▶ EXERCISE:
Whatever lies between the line that holds "Viewport: 987px width, 602px height." and the final line of the records below, both included, should be repeated exactly; leave out the pictures and add nothing.
####################
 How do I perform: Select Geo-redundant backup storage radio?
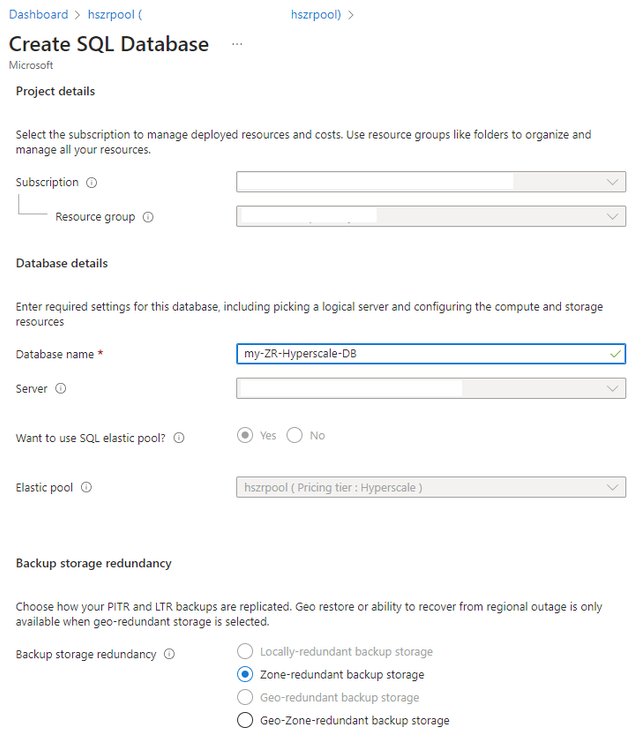coord(245,698)
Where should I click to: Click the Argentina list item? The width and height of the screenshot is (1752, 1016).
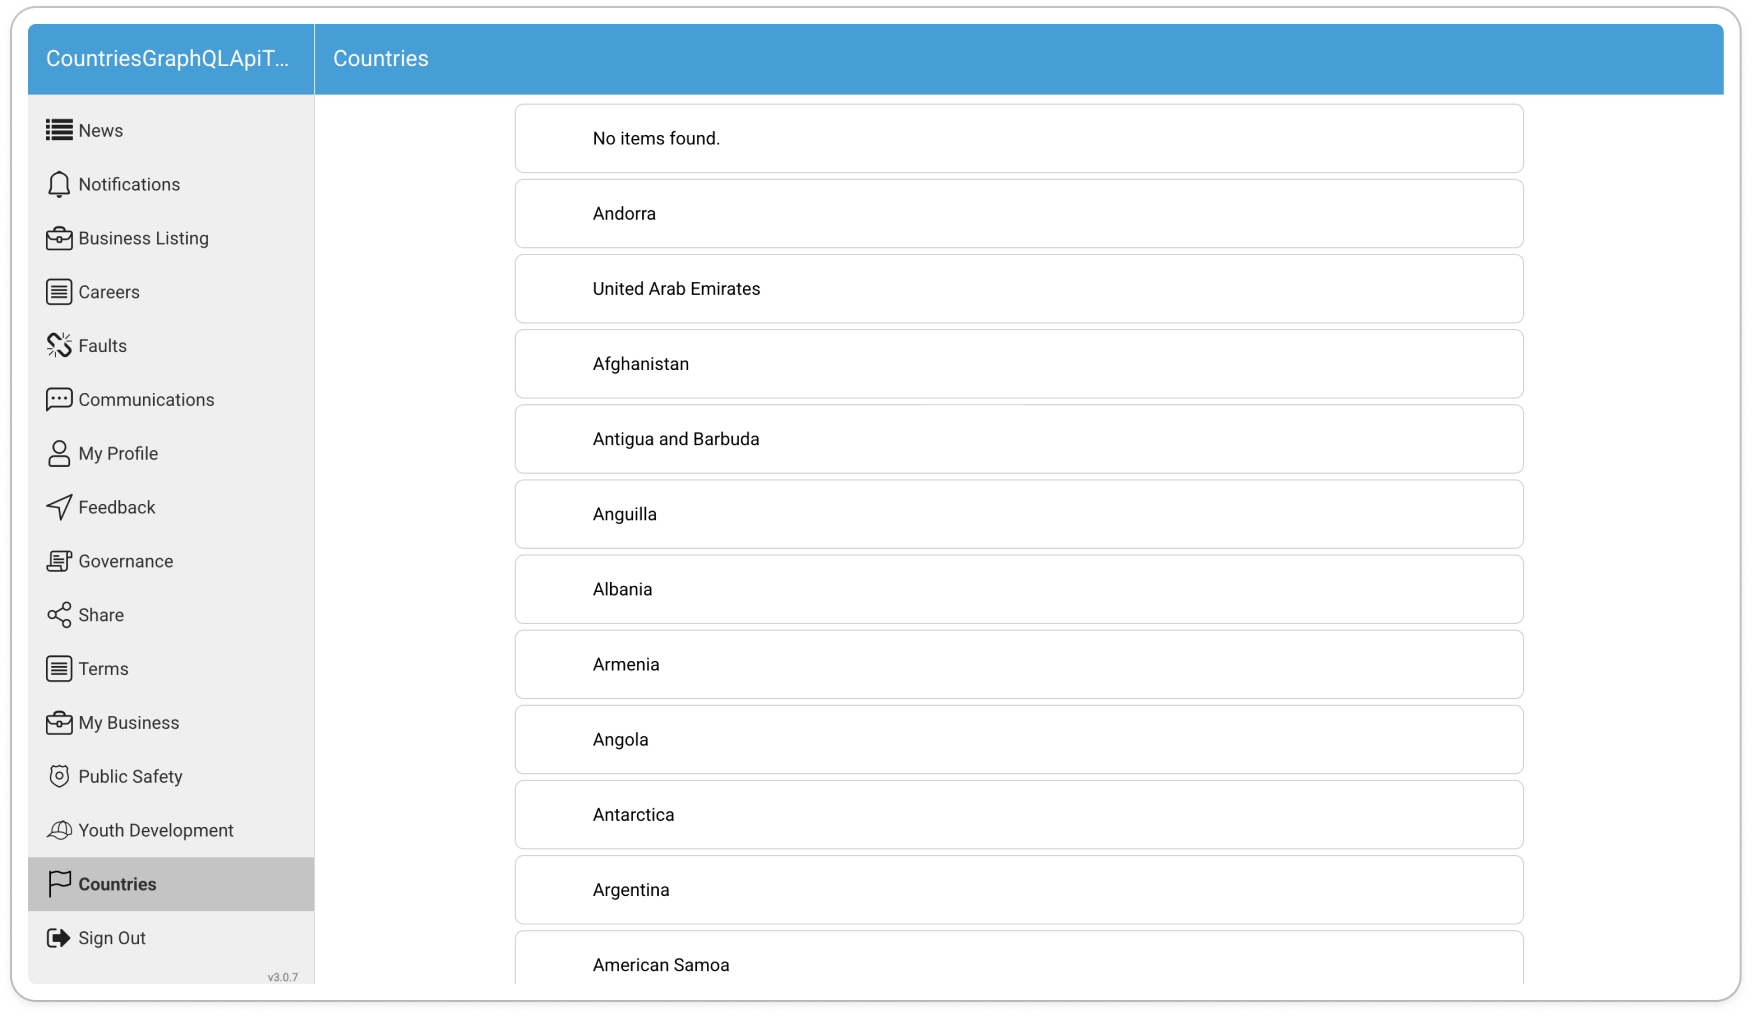coord(1018,890)
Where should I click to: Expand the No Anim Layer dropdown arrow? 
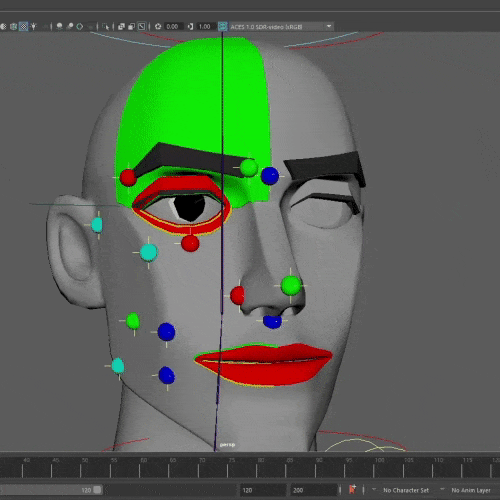(x=442, y=489)
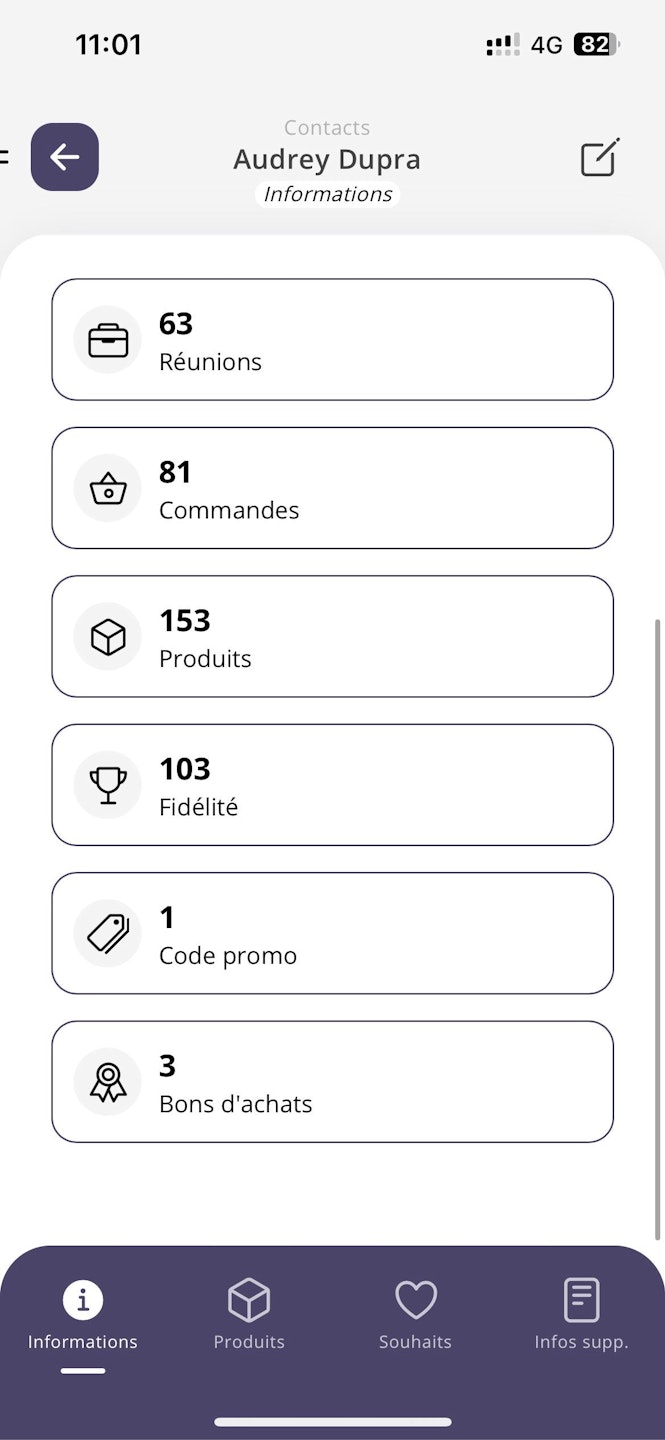Tap the trophy Fidélité icon

(108, 785)
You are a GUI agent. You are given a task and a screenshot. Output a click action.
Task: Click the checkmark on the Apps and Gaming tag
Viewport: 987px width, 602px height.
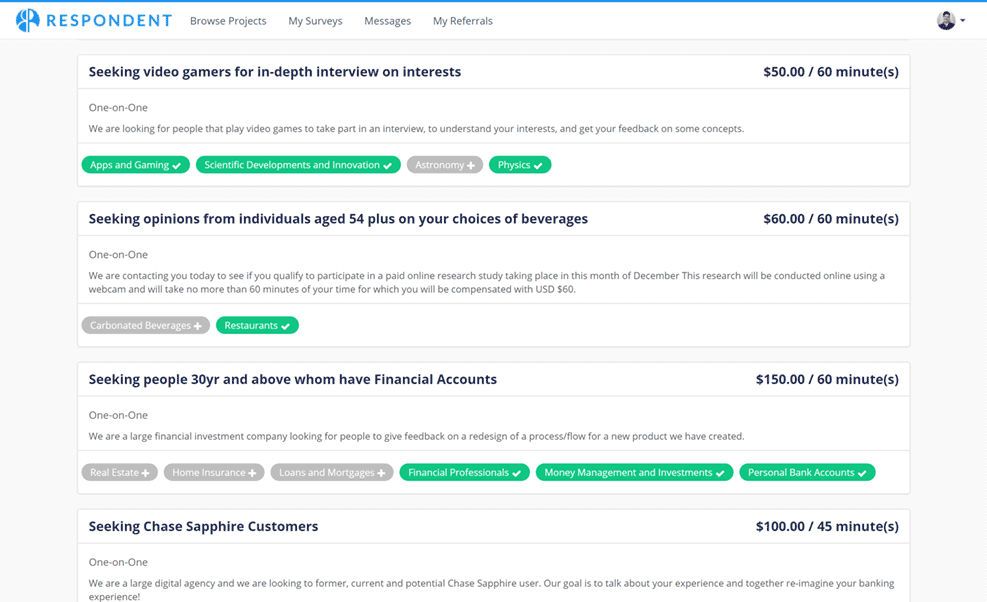pos(177,164)
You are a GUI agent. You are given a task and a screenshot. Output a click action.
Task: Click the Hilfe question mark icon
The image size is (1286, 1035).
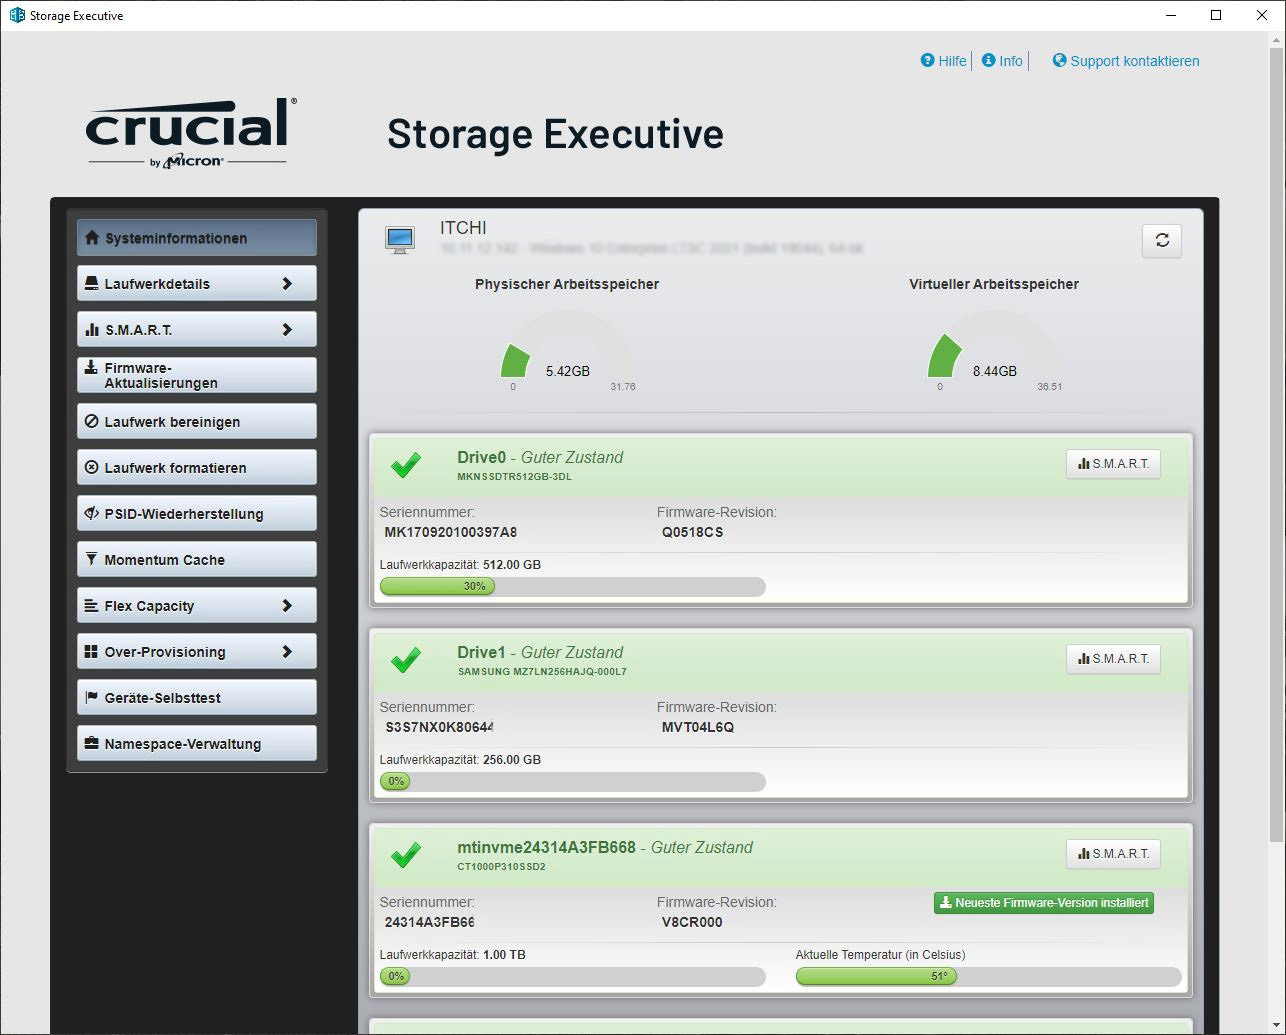tap(928, 61)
####################
▶ YOUR RESPONSE:
Viewport: 987px width, 602px height.
pos(177,164)
You are a GUI agent. You are given a task and a screenshot. Output a click action.
Task: Click the Hilfe question mark icon
The image size is (1286, 1035).
tap(928, 61)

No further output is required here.